If all that wasn’t enough for you to be sold on this skin savior, azelaic acid actually helps reduce skin sensitivity, redness, and inflammation. Reactive oxygen species plays a part in hyperpigmentation, acne, and rosacea so it’s no surprise that azelaic acid, which addresses all those skin concerns, functions as an antioxidant and reduces oxidative damage.8 Azelaic acid is used in the treatment of rosacea, as it reduces erythema, inflammation and the intensity of telangiectasia.9 Azelaic acid reduces overactive serine protease activity, enzymes that convert antimicrobial peptides such as cathelicidins into pro-inflammatory peptides, bringing balance back to the skin.10
Azelaic acid is inherently difficult to solubilize, as it is neither fully water soluble or oil soluble. This leaves chemists to turn to water soluble derivatives, formulate gritty azelaic acid suspensions, or utilize heavy solubilizers that leave the skin feeling greasy.

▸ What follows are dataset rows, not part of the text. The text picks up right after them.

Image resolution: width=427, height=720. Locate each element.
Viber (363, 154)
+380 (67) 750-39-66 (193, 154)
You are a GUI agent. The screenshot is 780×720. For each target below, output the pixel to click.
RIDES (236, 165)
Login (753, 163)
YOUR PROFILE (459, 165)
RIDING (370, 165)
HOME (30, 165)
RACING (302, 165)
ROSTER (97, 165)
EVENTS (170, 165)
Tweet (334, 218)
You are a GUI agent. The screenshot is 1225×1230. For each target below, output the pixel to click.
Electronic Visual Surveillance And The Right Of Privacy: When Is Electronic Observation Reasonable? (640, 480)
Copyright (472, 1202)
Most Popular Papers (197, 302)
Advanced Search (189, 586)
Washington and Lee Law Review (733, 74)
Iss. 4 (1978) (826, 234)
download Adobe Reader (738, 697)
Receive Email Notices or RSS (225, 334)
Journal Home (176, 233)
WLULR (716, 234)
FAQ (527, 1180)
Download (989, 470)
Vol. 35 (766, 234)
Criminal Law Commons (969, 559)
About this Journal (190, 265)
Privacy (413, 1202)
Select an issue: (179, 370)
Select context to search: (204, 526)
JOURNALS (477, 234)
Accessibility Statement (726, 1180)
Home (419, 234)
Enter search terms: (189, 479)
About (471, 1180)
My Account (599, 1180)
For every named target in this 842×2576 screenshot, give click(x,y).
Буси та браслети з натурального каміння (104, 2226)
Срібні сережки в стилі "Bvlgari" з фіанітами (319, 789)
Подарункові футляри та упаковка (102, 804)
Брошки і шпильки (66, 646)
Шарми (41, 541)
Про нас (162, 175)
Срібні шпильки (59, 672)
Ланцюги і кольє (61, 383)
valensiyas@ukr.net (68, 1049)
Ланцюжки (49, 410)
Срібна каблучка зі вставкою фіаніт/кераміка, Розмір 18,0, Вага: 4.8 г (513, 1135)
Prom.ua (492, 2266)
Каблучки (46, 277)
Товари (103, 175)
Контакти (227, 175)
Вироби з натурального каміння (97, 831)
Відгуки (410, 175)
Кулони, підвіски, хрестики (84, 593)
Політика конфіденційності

Our Azelaic Acid 10% Emulsion is a lightweight, creamy and smooth lotion with olive and fermented sugarcane based emollients to glide on without grittiness or greasiness. We paired this skin balancing antioxidant with our bioactive brightening complex which includes fermented colloidal oatmeal and acetylated stilbenes from rhubarb. Stilbenes are antioxidants that reduce inflammation and hyperpigmentation and through acetylation we increased their bioavailability to enhance results. Our lightweight emulsion also utilizes panthenyl triacetate and niacinamide, two forms of vitamin B, as well as allantoin, known to reduce inflammation and irritation for a comfortable skin feel.
Our Azelaic Acid 10% Emulsion helps reduce bumps and even skin texture, improve hyperpigmentation and PIH (post-inflammatory hyperpigmentation), and mitigate redness and irritation. Although “cosmeceutical” is not a true term this ingredient really straddles the fence between cosmetic ingredient and pharmaceutical ingredient and deserves this label. It is a must try ingredient for all.